*Directions for this task*: In the records below, find the line containing "Open the top-right ellipsis menu in header"; give it again exactly, along with every line that follows, and nothing else.

*** Block opens ***

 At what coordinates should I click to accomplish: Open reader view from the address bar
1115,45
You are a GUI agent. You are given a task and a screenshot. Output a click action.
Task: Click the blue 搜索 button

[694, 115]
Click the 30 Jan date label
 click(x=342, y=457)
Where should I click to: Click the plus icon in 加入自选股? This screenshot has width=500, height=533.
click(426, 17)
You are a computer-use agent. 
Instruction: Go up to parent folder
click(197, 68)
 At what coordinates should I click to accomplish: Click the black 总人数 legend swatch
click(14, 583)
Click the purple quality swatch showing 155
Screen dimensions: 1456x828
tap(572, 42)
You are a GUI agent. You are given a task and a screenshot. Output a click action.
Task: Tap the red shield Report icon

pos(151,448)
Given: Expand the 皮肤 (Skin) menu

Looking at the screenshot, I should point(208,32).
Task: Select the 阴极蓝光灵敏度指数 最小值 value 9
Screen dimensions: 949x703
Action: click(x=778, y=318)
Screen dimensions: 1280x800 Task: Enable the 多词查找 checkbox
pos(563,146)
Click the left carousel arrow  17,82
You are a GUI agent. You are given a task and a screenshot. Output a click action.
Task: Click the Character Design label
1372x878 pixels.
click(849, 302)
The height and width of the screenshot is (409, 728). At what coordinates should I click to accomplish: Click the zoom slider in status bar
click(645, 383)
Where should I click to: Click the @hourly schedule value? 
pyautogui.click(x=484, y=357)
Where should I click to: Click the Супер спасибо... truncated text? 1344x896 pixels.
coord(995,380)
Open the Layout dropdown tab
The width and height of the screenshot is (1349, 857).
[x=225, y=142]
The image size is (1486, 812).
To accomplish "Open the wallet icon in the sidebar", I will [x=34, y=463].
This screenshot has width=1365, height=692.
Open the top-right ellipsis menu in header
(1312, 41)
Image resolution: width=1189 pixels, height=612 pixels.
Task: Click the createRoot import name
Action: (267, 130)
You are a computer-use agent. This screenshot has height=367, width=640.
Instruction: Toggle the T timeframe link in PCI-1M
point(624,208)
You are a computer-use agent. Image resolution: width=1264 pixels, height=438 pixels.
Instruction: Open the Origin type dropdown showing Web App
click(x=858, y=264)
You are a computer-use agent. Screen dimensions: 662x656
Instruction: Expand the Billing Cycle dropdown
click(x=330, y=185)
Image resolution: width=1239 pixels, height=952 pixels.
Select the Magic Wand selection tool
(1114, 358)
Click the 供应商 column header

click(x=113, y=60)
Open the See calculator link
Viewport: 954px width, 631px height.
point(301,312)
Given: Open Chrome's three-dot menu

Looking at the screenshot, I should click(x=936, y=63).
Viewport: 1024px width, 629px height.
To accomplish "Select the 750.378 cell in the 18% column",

*** Block closes ***

*Written answer*:
Open the top-right ellipsis menu in header
(1312, 41)
Image resolution: width=1189 pixels, height=612 pixels.
Task: Click the createRoot import name
Action: (267, 130)
You are a computer-use agent. This screenshot has height=367, width=640.
Instruction: Toggle the T timeframe link in PCI-1M
point(624,208)
You are a computer-use agent. Image resolution: width=1264 pixels, height=438 pixels.
Instruction: Open the Origin type dropdown showing Web App
click(x=858, y=264)
You are a computer-use agent. Screen dimensions: 662x656
Instruction: Expand the Billing Cycle dropdown
click(x=330, y=185)
Image resolution: width=1239 pixels, height=952 pixels.
Select the Magic Wand selection tool
(1114, 358)
Click the 供应商 column header

click(x=113, y=60)
Open the See calculator link
Viewport: 954px width, 631px height.
point(301,312)
Given: Open Chrome's three-dot menu

Looking at the screenshot, I should click(x=936, y=63).
Viewport: 1024px width, 629px height.
To accomplish "Select the 750.378 cell in the 18% column",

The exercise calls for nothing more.